> LESETEXT
--------------------

In der Schrift werden mehrere Anfänge erwähnt. Die ersten Worte der Bibel gehen zurück zu dem Beginn der geschaffenen Dinge: „Im Anfang schuf Gott die Himmel und die Erde“ (1. Mo 1,1). Die ersten Versen des Johannesevangeliums bringen uns in eine noch fernere Vergangenheit: „Im Anfang war das Wort“ (Joh 1,1), das heißt, Er existierte vor dem Beginn der Schöpfung. Selbst wenn wir in Gedanken zu dem am weitesten zurückliegenden Anfang zurückgehen würden, den wir uns vorstellen können – Er war da.

Dann lesen wir im ersten Johannesbrief: „Was von Anfang war“ (1. Joh 1,1). Dort ist es der Beginn der Offenbarung des ewigen Lebens in der Person Christi in dieser Welt. Es führt uns zurück zu seiner Menschwerdung.

Auch in Matthäus 19,4–8 spricht der Herr Jesus von einem „Anfang“, bezieht sich dabei aber offensichtlich nicht auf den Anfang der Schöpfung von 1. Mose 1,1, sondern auf die Erschaffung von Mann und Frau in 1. Mose 2, und wie Gott ihnen ihren jeweiligen Platz zuwies und ihnen die Schöpfung unterstellte.

--------------------

(Datensätze zum Zeigen auf Text und Elemente)
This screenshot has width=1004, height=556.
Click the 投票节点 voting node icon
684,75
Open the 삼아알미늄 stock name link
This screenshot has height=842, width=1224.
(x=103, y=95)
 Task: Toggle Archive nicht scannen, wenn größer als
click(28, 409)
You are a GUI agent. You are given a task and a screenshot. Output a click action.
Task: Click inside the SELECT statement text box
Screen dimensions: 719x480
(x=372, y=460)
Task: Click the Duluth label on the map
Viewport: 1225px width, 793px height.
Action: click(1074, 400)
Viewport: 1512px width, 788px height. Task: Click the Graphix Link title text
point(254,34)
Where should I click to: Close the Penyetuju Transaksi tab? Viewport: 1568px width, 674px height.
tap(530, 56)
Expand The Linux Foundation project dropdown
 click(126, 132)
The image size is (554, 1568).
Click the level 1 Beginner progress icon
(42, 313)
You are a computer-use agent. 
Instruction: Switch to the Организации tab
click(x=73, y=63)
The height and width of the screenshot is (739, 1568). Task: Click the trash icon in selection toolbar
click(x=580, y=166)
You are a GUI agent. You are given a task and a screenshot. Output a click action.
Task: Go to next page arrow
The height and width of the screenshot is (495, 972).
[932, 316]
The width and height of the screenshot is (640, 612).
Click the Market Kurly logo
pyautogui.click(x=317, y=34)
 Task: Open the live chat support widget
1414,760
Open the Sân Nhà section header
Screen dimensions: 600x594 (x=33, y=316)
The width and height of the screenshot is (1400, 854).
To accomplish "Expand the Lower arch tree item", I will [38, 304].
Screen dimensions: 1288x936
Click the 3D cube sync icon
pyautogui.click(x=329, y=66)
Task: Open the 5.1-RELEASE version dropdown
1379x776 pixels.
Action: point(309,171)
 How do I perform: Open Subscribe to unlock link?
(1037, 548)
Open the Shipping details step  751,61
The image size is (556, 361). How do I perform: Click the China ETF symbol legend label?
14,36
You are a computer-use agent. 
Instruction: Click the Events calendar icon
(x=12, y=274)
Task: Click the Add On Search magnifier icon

--------------------

Fahre bitte mit dem Lesetext über die Anfänge in der Schrift fort, und zwar direkt nach seinem letzten Satz.

Adam ist jedoch ein „Vorbild des Zukünftigen” (Röm 5,14), und sein tiefer Schlaf und sein Erwachen, woraus die Frau hervorging, war ein Vorbild von dem Tod und der Auferstehung Christi, woraus die Versammlung hervorging, die sein Leib und seine Braut ist. Als der Auferstandene ist Er der Anfang.

„Und er ist das Haupt des Leibes, der Versammlung, der der Anfang ist, der Erstgeborene aus den Toten, damit er in allem den Vorrang habe“ (Kol 1,18). Das herrliche Haupt des Leibes ist der Mittelpunkt. Hier finden wir Ihm als den auferstandenen Menschen. Er ist der „Erstgeborene aus den Toten“ und als solcher „der Anfang“. Alles das, was einen Teil dieser neuen Schöpfung bildet, hat seinen Ursprung in Ihm und seinen Charakter von Ihm.

In welche Sphäre wir auch blicken, ob Schöpfung in Vers 16 oder Erlösung in Vers 18, immer steht Er einzigartig da. Er hat in allem den Vorrang.

Die große Tatsache, mit der wir es unmittelbar zu tun haben, ist jedoch, dass wir in dem auferstandenen Christus den Anfang des gewaltigen neuen Schöpfungssystems sehen, so wie wir in seinem Tod die Grundlage dafür finden.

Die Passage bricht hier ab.